4.『名前』
夢小説設定
ご利用の端末、あるいはブラウザ設定では夢小説機能をご利用になることができません。
古いスマートフォン端末や、一部ブラウザのプライベートブラウジング機能をご利用の際は、機能に制限が掛かることがございます。
「名だ!名前でござる!」
「え、何。どうしたの旦那?」
唐突に声をあげた幸村に佐助は聞き返した。
「だから、名前だ!このおなごは記憶が一切ない。故に名すらもわからぬ。呼ぶ時に困るであろう!」
「…まぁ、確かにそうだけど…」
「ゆえに名が必要になるのでござる!」
「う、うん………で、その名前は誰が決めんの?」
何だか幸村は目を爛々と輝かせ楽しそうだ。そんな様子を見て、聞かなくてもわかるが一応佐助は訊ねる。
返答は案の定。
「俺と佐助で決めればよかろう!」
「ほらな」
「何がだ?」
「いや、なんにも……まぁ実際決めないと困る訳だし」
じゃあ旦那はどんなのがいいの?、と問いかければ
「うむ…ここはお館様に、ちなんで――『館(やかた)』などどうであろう!!」
眩しい笑顔のまま幸村が提案すると佐助の表情は凍りついた。
「それ、明らかにおかしいでしょ!」
ありったけの気力で思い切り突っ込んだ。
いくらなんでも短絡的すぎると頭を押さえた。
「な、何故だ佐助!お館様から館という字を拝借して――」
「この子は女の子!というかまずそれは人に付ける名前として相応しくない!それに呼ぶ時に『館』とか、『お館』とか大将と普通にかぶって紛らわしいでしょーがッ!!」
な ん と !
幸村の顔がこれでもかというほど驚愕に満ちる。
そして指摘を噛みしめるように目をギュッと閉じて再び拳を握りしめている。
「確かにそうでごさるな…!でかしたぞ佐助!」
「でかしたっていうか……」
(どんだけ大将好きなんだこの人…盲目すぎるだろ)
度の過ぎた、むしろ幸村固有の尊敬する師匠フィルターを理解できず、佐助はため息をついた。
「では、如何な名にすべきであろうか…」
幸村が唸りだす。
いつのまにか少女は言葉を交わす二人の顔を交互に見ている。
本気で会話の意味がわかっていないのか、自分にまつわる内容に踏み込んで来ない。
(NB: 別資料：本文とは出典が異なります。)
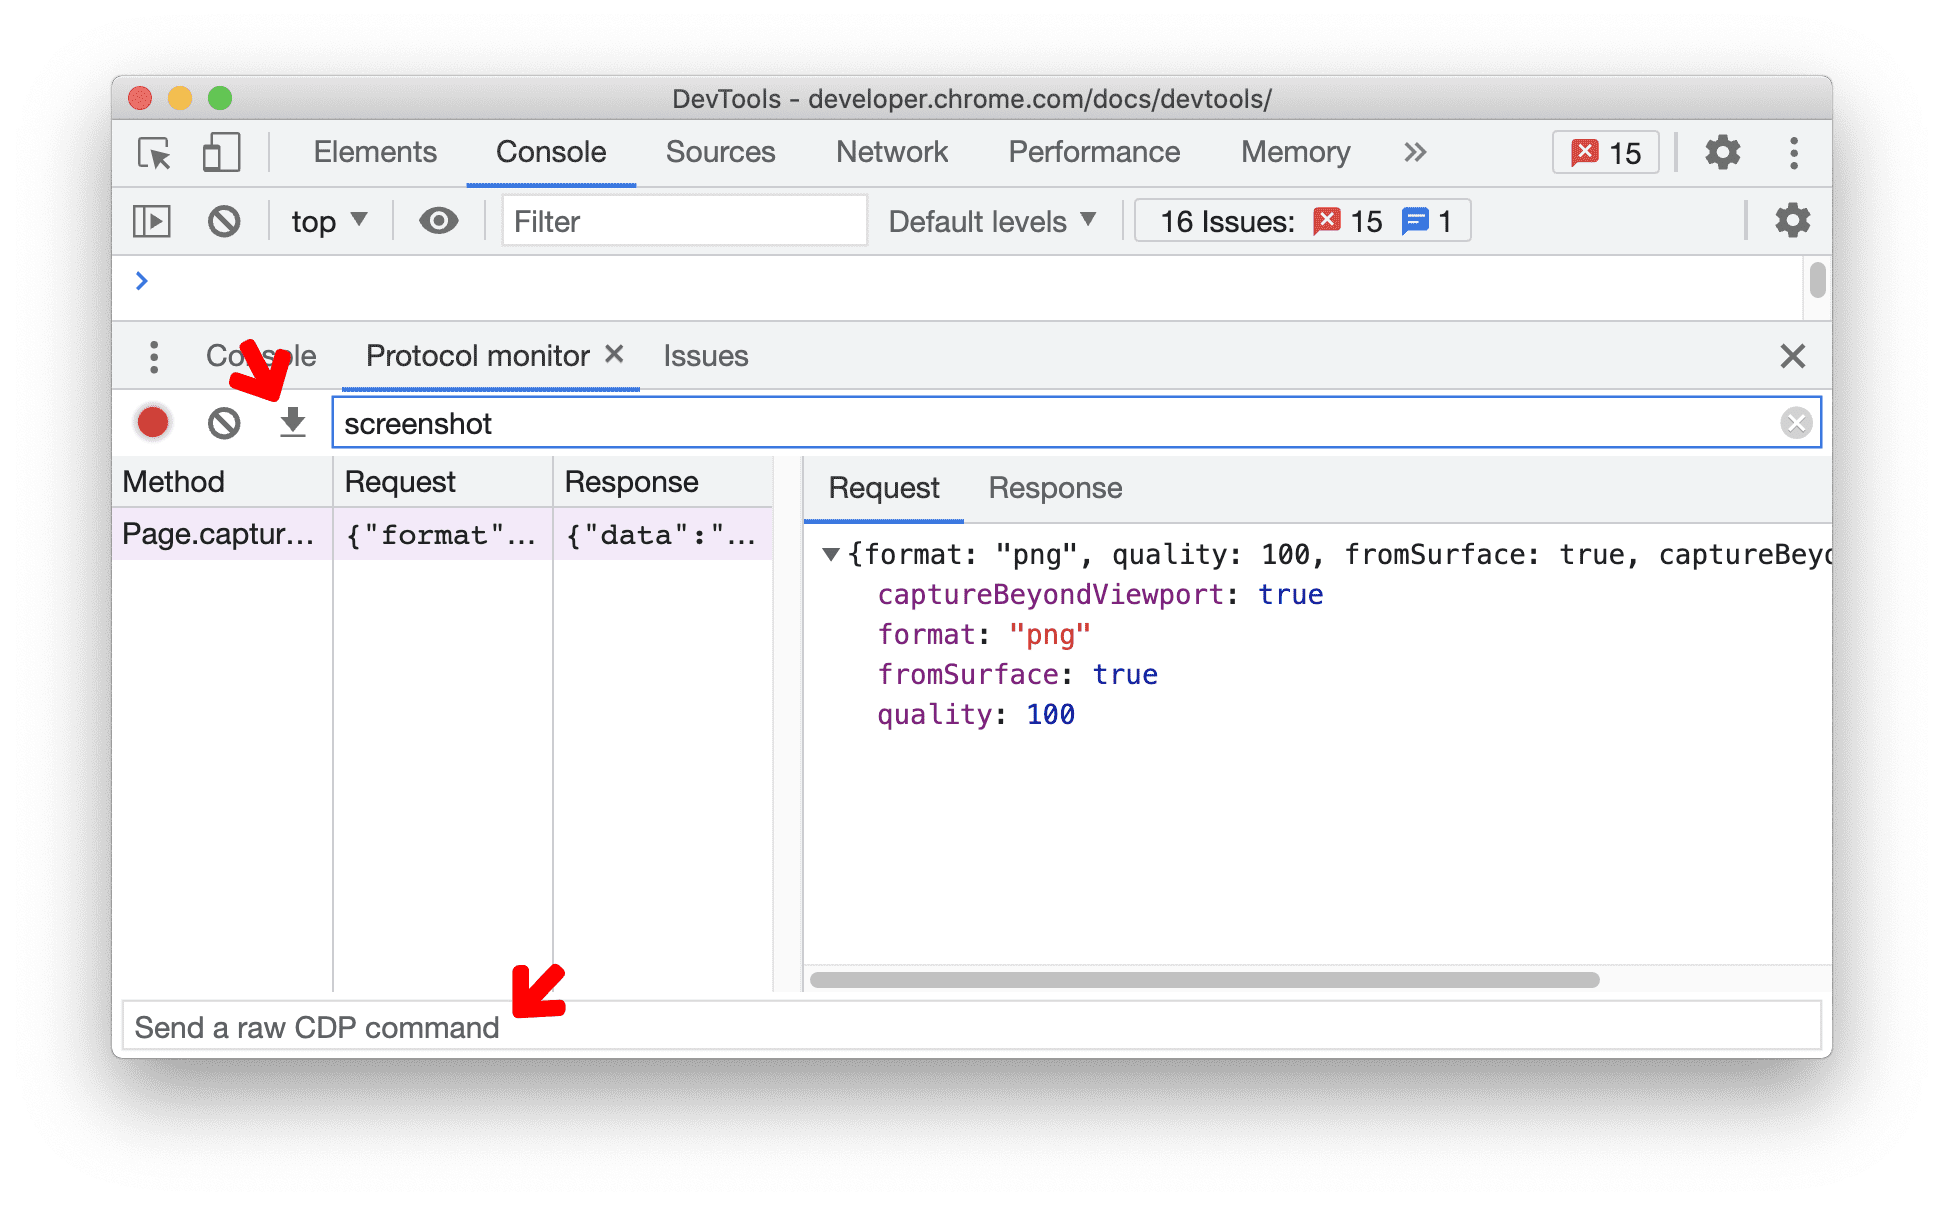Open the top frame context dropdown
Viewport: 1944px width, 1206px height.
pyautogui.click(x=329, y=220)
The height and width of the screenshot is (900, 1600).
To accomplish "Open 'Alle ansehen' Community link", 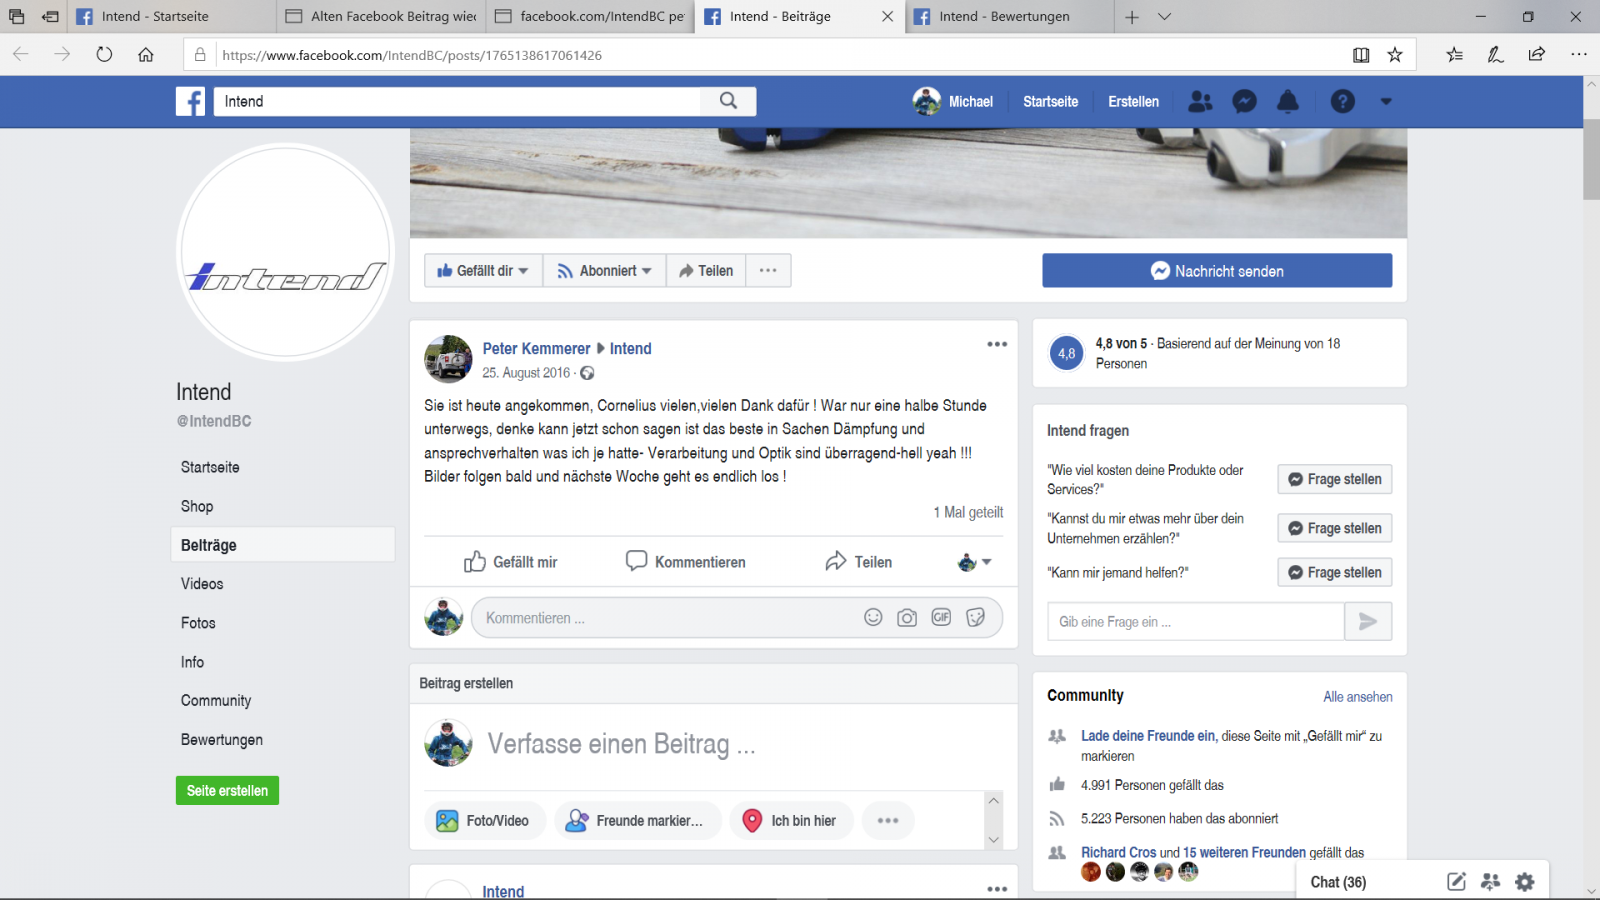I will tap(1357, 697).
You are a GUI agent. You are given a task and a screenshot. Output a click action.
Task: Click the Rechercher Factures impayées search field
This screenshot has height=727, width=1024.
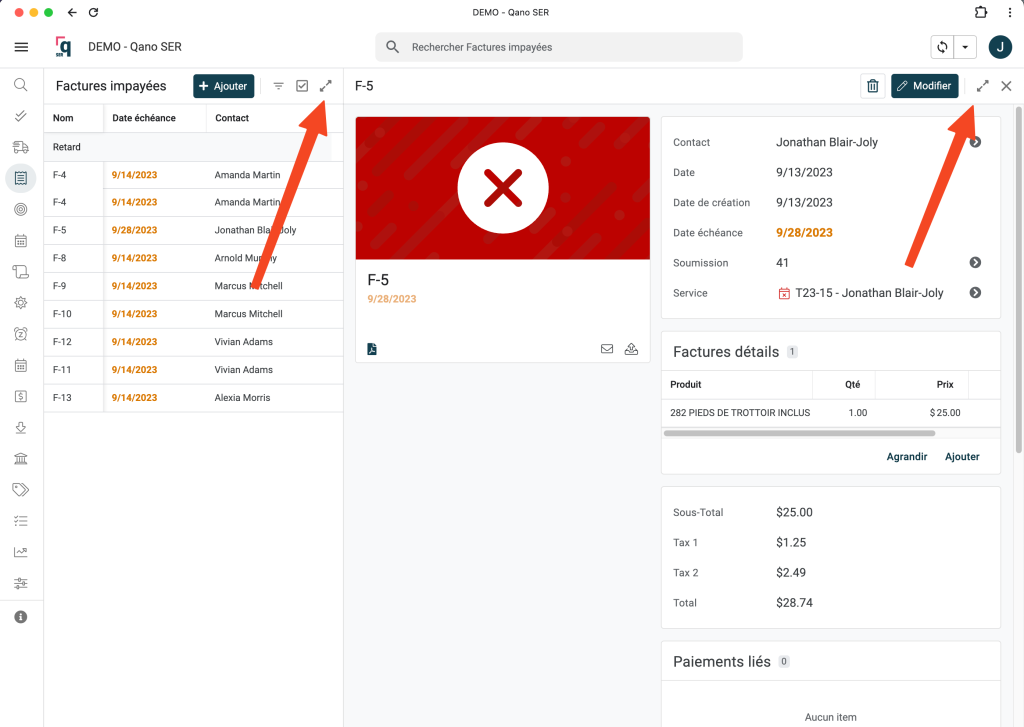560,47
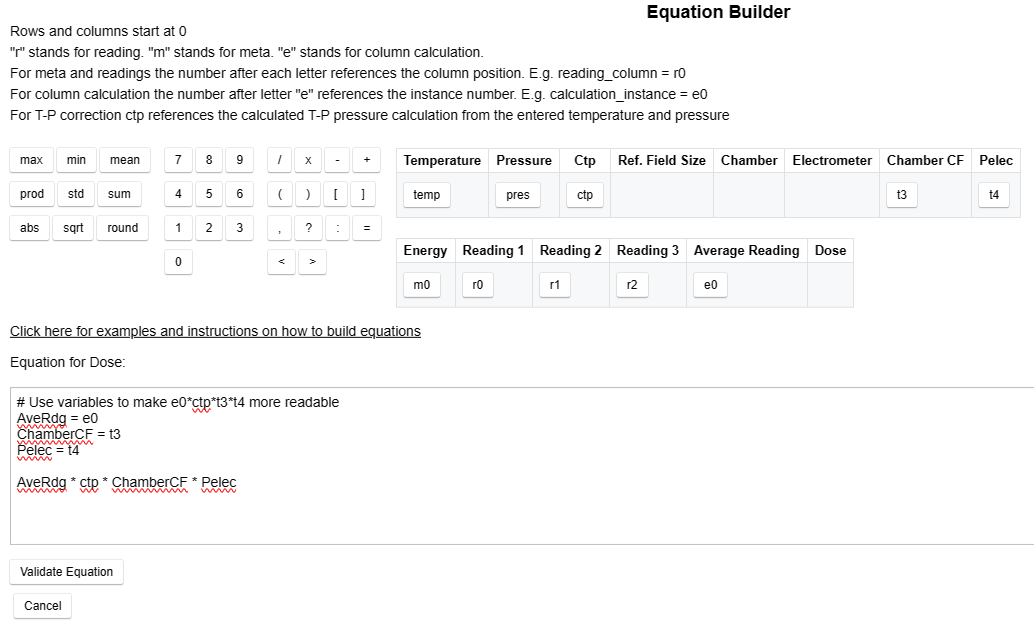This screenshot has width=1034, height=630.
Task: Insert the e0 Average Reading variable
Action: point(710,284)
興味深そうにきょろきょろ見ているだけだった。
やがて幸村が思いついた!とでも言いたそうな表情で口を開いた。
「……『団子』!」
「はい?」
「だから、団子という名はど「駄目に決まってんでしょーが!!」
「なに…!……ならば『餅』!」
「駄目ッ!!」
「『わらび』!」
「それも駄目ッ!!」
「『よもぎ』!『餡』!!」
「旦那、もう食べ物から離れて!」
「い、いやしかし…餡なら響きが辛うじて女子らしくはないか!?」
「この流れで出たモンに納得できるかぁッ!」
自由奔放な幸村に佐助がうがーっと唸って頭を抱える。
どれも安易(?)かつ、甘い物だらけの名前だ。………ある意味幸村らしくはあるが。
「ぬぅ、佐助ッ!先程から文句ばかり申すな!!お前も共に考えるのだ!!」
逐一いちゃもん付ける佐助にも手伝わせるつもりらしい。
「こりゃあ長くなりそうだな……」
主のネーミングセンスに呆れつつ、佐助は結局付き合う事になる。
名前はこの上なく大事なものだ。それをちゃんと理解しているが故に。